Dobry początek sezonu...kolejna wygrana!!!

Dobry początek sezonu...kolejna wygrana!!!

Legion wygrywa bitwę na Stadionie w Strącznie, w derbach regionu pokonaliśmy Bytyń Nakielno 5:1. Jak przystało na derby w meczu nie zabrakło niczego: były bramki, dobre akcje,niewykorzystane sytuacje, kontuzje, kłótnie, przepychanki, dużo złośliwości i masa kartek w tym dwie czerwone po jednej dla zawodników obu drużyn. Oberwało się również sędziemu spotkania, w stronę którego leciało dużo wyzwisk i niewybrednych komentarzy. Panu w różowej koszulce trochę się należało bo nie był to jego najlepszy występ, popełniał dużo błędów często podejmując niezrozumiałe decyzje.
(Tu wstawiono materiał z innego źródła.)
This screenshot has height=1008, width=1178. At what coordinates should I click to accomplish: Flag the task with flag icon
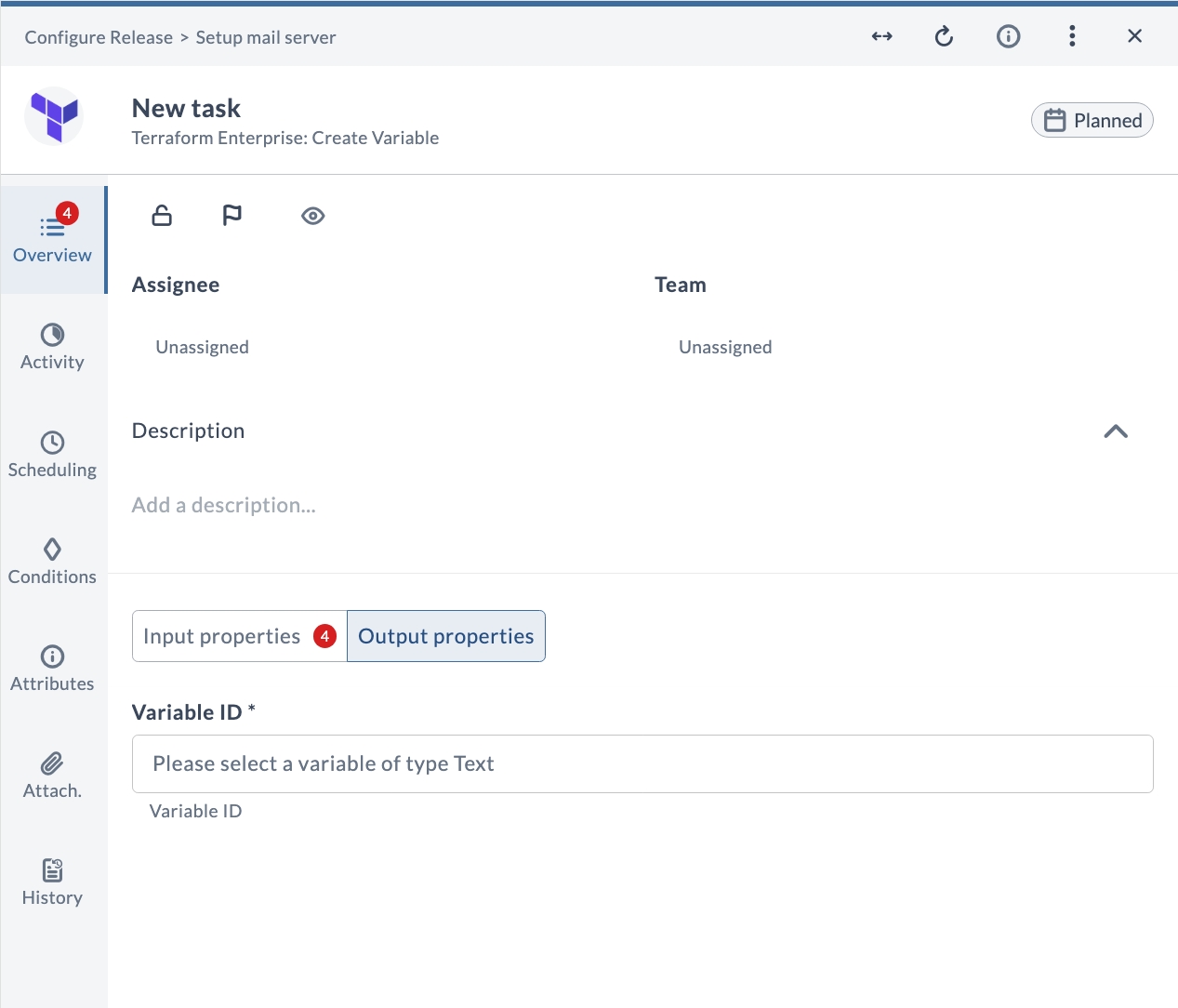(232, 216)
Mecz lepiej rozpoczął Legion stwarzając sobie dwie okazje do zdobycia bramki, niestety strzały oddane w światło bramki były zbyt lekkie i nie stworzyły bramkarzowi większych problemów. Wynik spotkania otworzył w 19 minucie Patryk Steciak pokonując bramkarza mierzonym strzałem po akcji prawą stroną boiska. Do przerwy więcej bramek nie padło, wspomnieć jednak można strzał Marka Michalskiego z 25 metrów po którym piłka obiła poprzeczkę bramkarza gości. Nakielno chwilę później odpowiedziało również strzałem w poprzeczkę z rzutu wolnego z 18 metra. Szansę na podwyższenie prowadzenia jeszcze w pierwszej połowie miał również Marcin Ptak, który otrzymał piłkę na 7 metr, ale strzał skierowany w środek bramki pewnie wyłapał bramkarz, tak więc pierwsze 45 minut zakończyło się wynikiem 1:0 dla Legionu.
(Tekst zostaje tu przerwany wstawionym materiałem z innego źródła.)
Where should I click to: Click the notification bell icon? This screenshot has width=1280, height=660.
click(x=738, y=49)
Bytyń mógł wyrównać już w pierwszej akcji po zmianie stron. Dobre podanie z środka pola i napastnik gości znalazł się w sytuacji sam na sam z bramkarzem, który dobrze wyszedł z bramki i nogami uchronił naszą drużynę przed stratą bramki. Na drugą bramkę musieliśmy czekać do 75 minuty, wtedy to faulowany został zawodnik Legionu. Do piłki ustawionej na 25 metrze podszedł Patryk Steciak i pięknym strzałem przy samym słupku nie dał szans bramkarzowi. Prowadząc 2:0 gra się trochę uspokoiła i gdy nic nie wskazywało na dodatkowe emocje Nakielno strzeliło na 2:1 po wydawało się niegroźnym rzucie wolnym z 30 metrów i znów zrobiło się nerwowo. Napięcia nie wytrzymał zawodnik z nr 10 w niebieskiej koszulce, który łokciem uderzył zawodnika Legionu za co otrzymał drugą żółtą kartkę i musiał zejść z boiska. Z boiska został również usunięty Łukasz Steciak, który wdał się w przepychankę ze sprawcą uderzenia, a że miał już na koncie żółtą kartkę, druga kartka w konsekwencji oznaczała czerwoną. Końcówka spotkania to już popis Legionu i Patryka Steciaka, który w ostatnich 5 minutach meczu do strzelonych już wcześniej 2 bramek dołożył kolejne 3 gole. Najpierw w 85 minucie został obsłużony prostopadłym podaniem przez Bartka Kleszczyńskiego i nie zmarnował sytuacji sam na sam z bramkarzem strzelając na 3:1. Minutę później bramkarz gości wdał się w drybling z Patrykiem, ten wyłuskał piłkę i na pustą bramkę podwyższył na 4:1. Chwilę później było już 5:1, dobrą akcję na prawej stronie przeprowadził Kamil Lisewski i wyłożył piłkę do niepilnowanego Patryka Steciaka, a ten z najbliższej odległości dopełnił formalności.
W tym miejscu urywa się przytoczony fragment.